D'anciennes frictions continuent de ressurgir avec les communes de l'immédiate couronne. Il faut parfois ne pas froisser tel ou tel élu ou contenir des amorces de conflits. Ainsi en 2001 le maire de Saint-Étienne doit rassurer en affirmant qu'il n'a « pas de sentiment anti Villars », ou encore en 2005 La Talaudière fait remarquer à une commune du Sicos, qui n'a pas disparu, que le retrait de cette structure serait une erreur ayant des répercussions négatives sur le prix de l'eau. Ce sont des broutilles ; la recomposition des mailles et des compétences du pouvoir local est en marche depuis une vingtaine d'années et, quelles qu'en soient les péripéties, elle paraît inexorable. Bien au-delà de son territoire communal proprement dit, le nom de Saint-Étienne, associé à celui de Métropole, recouvre une nouvelle réalité. Plus vaste encore et mis en place en 2004 le syndicat mixte du schéma de cohérence territoriale (Scot sud Loire) concerne maintenant 117 communes qui sont invitées à coordonner leurs actions économiques et urbanistiques dans tout le sud du département. Mais n'arrive-t-on pas à un point où il ne s'agit plus de repousser les limites pour coopérer sur de nouveaux périmètres mais plutôt de gérer des espaces flous et au gré des problèmes rencontrés ? A ce propos on peut remarquer que les maires ont souvent mis en avant le fait qu'ils étaient toujours présents dans leur ville et refusaient les mandats électoraux qui les éloigneraient de leurs mandants. Ils ont appliqué le conseil donné par A Pinay : « on ne gouverne bien que de près ». Que nous ayons connu un maire ministre était l'exception ; que le maire actuel s'en démarque puis devienne sénateur est significatif d'un fait bien français : la carrière nationale commence par les responsabilités communales. La question sera prochainement tranchée par une nouvelle législation du cumul des mandats.

Depuis 1973, et sauf rectifications mineures toujours possibles, la croissance territoriale de l'ancienne commune est achevée ; maintenant c'est sa nature qui change. La loi constitutionnelle de mars 2003 reconnaît aux électeurs le droit de pétition, leur consultation par référendum est confirmée. Le caractère fédératif de la communauté est renforcé que ce soit par la croissance de sa fiscalité propre ou l'élargissement continu de ses compétences (une directive ministérielle conseille d'intégrer les syndicats, trop nombreux, dans la communauté).

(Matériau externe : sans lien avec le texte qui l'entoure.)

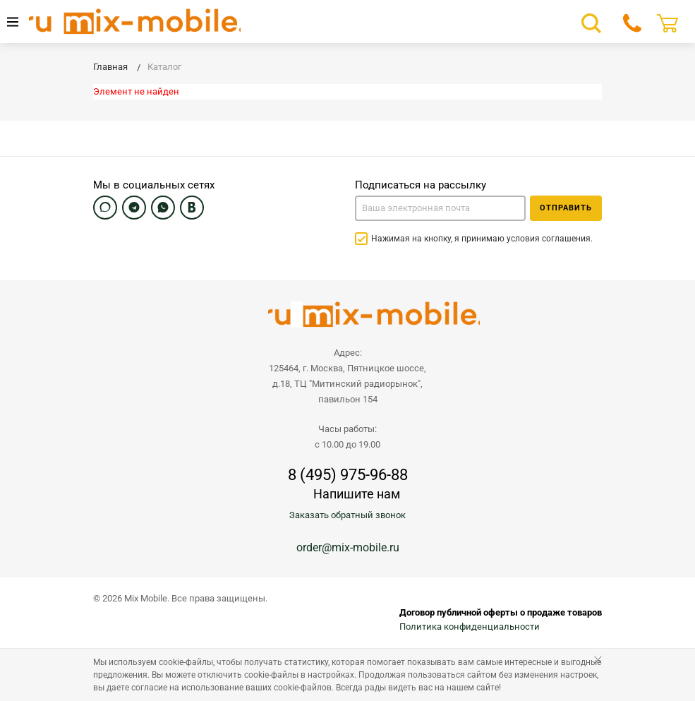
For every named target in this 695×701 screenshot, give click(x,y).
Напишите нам (356, 493)
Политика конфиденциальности (469, 626)
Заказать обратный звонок (347, 515)
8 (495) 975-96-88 (348, 475)
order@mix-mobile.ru (347, 547)
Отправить (566, 207)
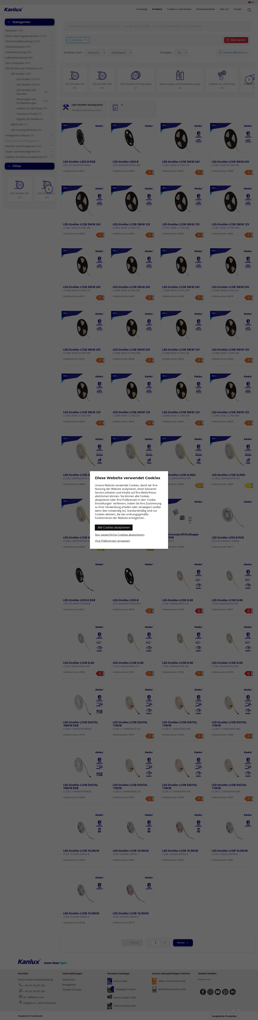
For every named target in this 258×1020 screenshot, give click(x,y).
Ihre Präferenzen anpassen (112, 540)
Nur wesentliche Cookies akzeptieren (119, 534)
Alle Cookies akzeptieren (114, 527)
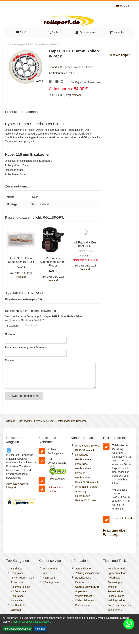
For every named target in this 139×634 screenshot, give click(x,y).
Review (9, 360)
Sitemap (10, 421)
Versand (76, 95)
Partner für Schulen (86, 500)
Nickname (11, 334)
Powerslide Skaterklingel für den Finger (53, 262)
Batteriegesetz (83, 577)
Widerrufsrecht (83, 595)
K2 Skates (16, 568)
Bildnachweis (82, 605)
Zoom (39, 80)
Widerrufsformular (85, 600)
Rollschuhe (17, 582)
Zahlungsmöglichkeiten (88, 573)
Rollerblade (17, 573)
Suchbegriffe (25, 421)
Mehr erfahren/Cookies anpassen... (32, 621)
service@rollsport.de (123, 518)
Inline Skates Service (87, 445)
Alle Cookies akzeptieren (17, 628)
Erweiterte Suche (44, 421)
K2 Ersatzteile (18, 591)
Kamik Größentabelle (87, 482)
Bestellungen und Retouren (71, 421)
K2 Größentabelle (85, 450)
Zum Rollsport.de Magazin (17, 485)
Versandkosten (83, 568)
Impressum (49, 577)
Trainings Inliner (116, 600)
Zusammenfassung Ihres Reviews (25, 347)
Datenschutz (82, 582)
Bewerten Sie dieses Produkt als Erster (71, 67)
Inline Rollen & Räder (23, 577)
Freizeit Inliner (115, 591)
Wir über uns (50, 568)
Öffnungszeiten (51, 582)
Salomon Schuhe (20, 586)
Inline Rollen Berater (86, 486)
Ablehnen (40, 628)
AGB (46, 573)
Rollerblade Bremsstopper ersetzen (115, 582)
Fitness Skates (116, 595)
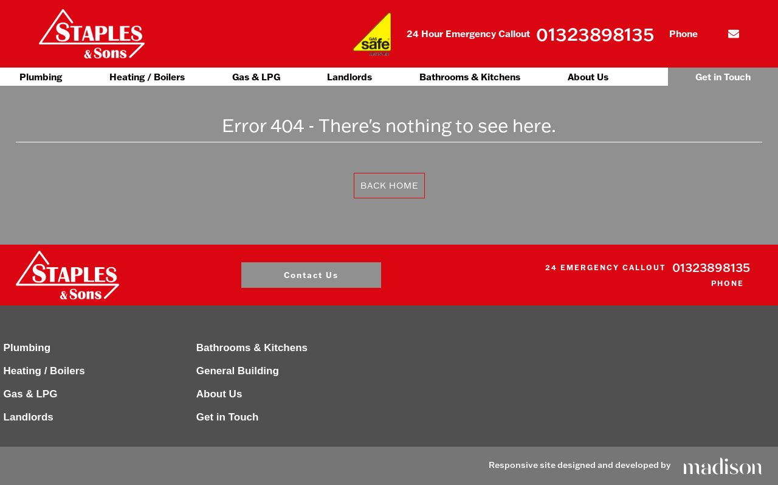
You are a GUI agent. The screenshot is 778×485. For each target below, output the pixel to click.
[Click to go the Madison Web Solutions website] (722, 464)
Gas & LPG (256, 77)
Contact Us (311, 275)
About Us (588, 77)
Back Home (389, 185)
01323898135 (595, 34)
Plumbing (40, 77)
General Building (237, 371)
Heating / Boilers (147, 77)
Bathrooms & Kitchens (469, 77)
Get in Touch (723, 77)
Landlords (349, 77)
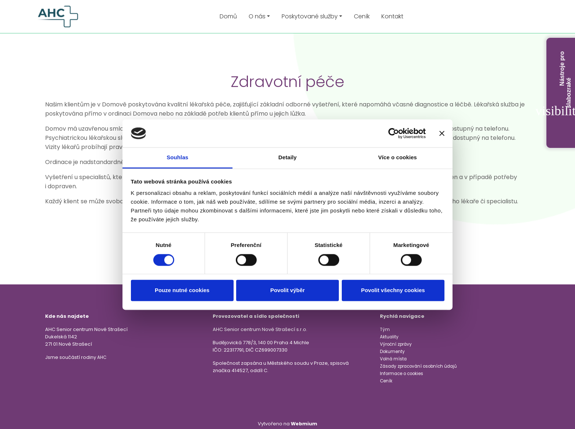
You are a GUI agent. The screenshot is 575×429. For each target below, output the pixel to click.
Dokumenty (392, 352)
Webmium (304, 424)
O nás (257, 16)
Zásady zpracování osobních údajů (418, 366)
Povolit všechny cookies (393, 290)
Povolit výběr (287, 290)
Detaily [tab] (287, 157)
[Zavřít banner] (441, 133)
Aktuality (389, 337)
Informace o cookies (401, 374)
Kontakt (392, 16)
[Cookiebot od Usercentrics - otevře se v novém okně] (394, 133)
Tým (385, 329)
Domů (228, 16)
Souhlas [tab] (177, 157)
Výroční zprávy (396, 344)
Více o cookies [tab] (397, 157)
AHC (101, 357)
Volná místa (393, 359)
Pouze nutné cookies (182, 290)
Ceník (362, 16)
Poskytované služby (310, 16)
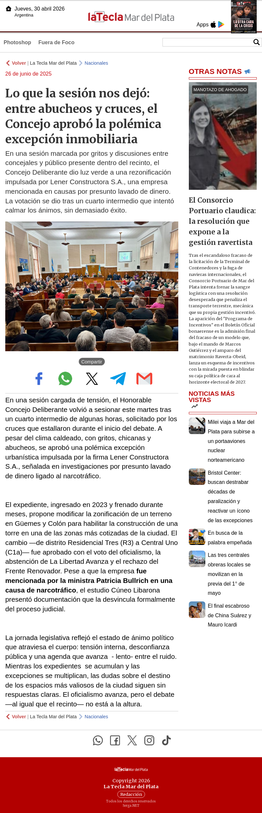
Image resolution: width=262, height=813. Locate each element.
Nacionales (96, 63)
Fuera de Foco (56, 42)
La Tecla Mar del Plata (53, 63)
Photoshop (17, 42)
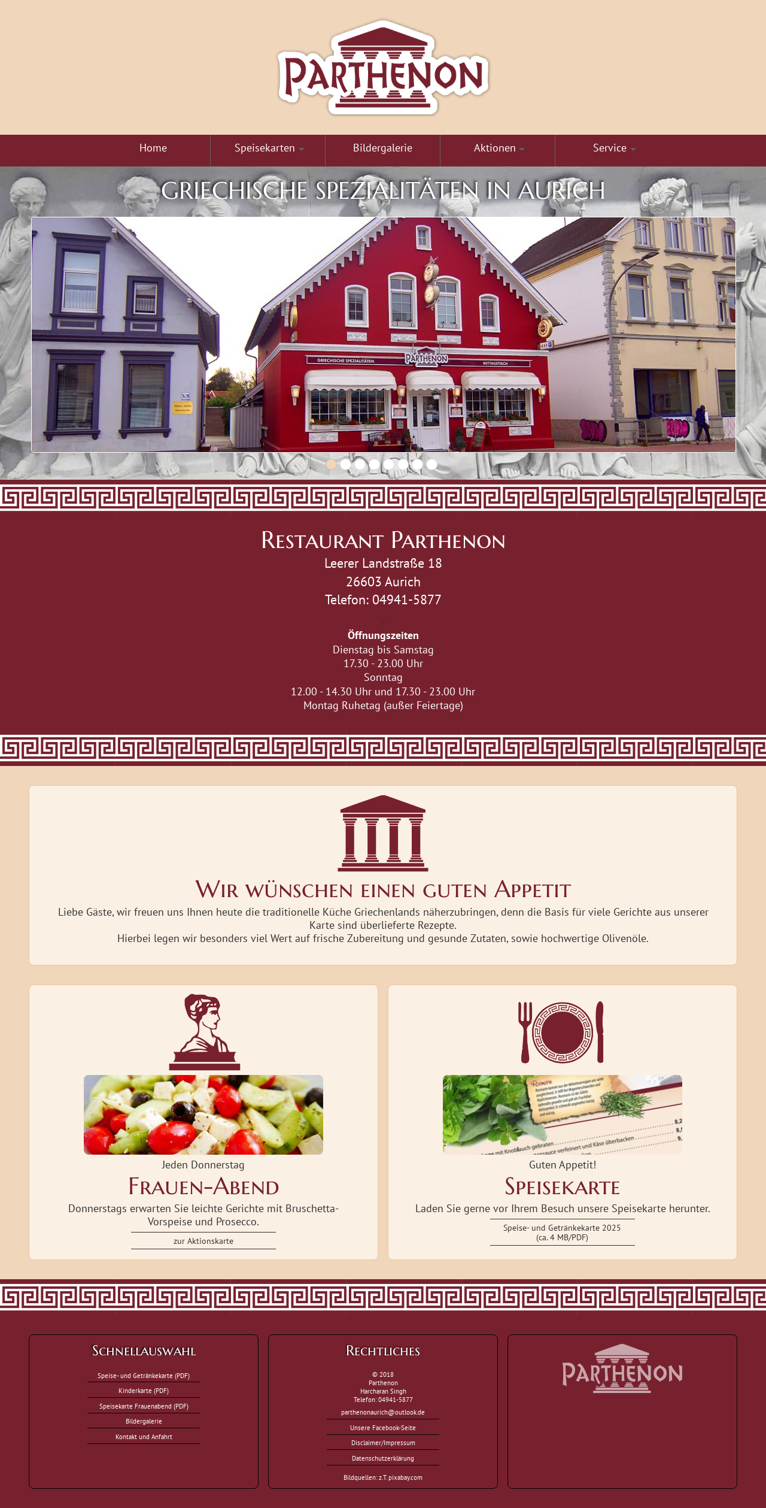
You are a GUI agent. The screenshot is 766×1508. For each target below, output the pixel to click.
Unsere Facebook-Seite (383, 1428)
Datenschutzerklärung (383, 1458)
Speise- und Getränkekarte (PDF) (144, 1375)
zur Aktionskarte (203, 1240)
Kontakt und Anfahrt (143, 1437)
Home (153, 148)
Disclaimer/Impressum (383, 1443)
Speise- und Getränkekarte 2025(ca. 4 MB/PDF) (562, 1232)
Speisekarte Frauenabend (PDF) (144, 1406)
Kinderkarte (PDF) (143, 1390)
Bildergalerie (382, 148)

Le germe d'un nouvel espace administratif et financier est en place. Un territoire, une élection, un budget, un maire, cette simplicité démocratique originelle est devenue un brouillamini de structures enchevêtrées, mal connues du public voire ignorées par bien des conseillers municipaux. Pour qu'une histoire s'achève et qu'une autre commence il manque encore l'élection au suffrage universel direct des conseillers et du président de la communauté d'agglomération. Mais où est la détermination des citoyens de 1789 ? Ils avaient su faire table rase et s’adapter à un nouveau monde sans trop de dégâts, nous n’en sommes plus capables.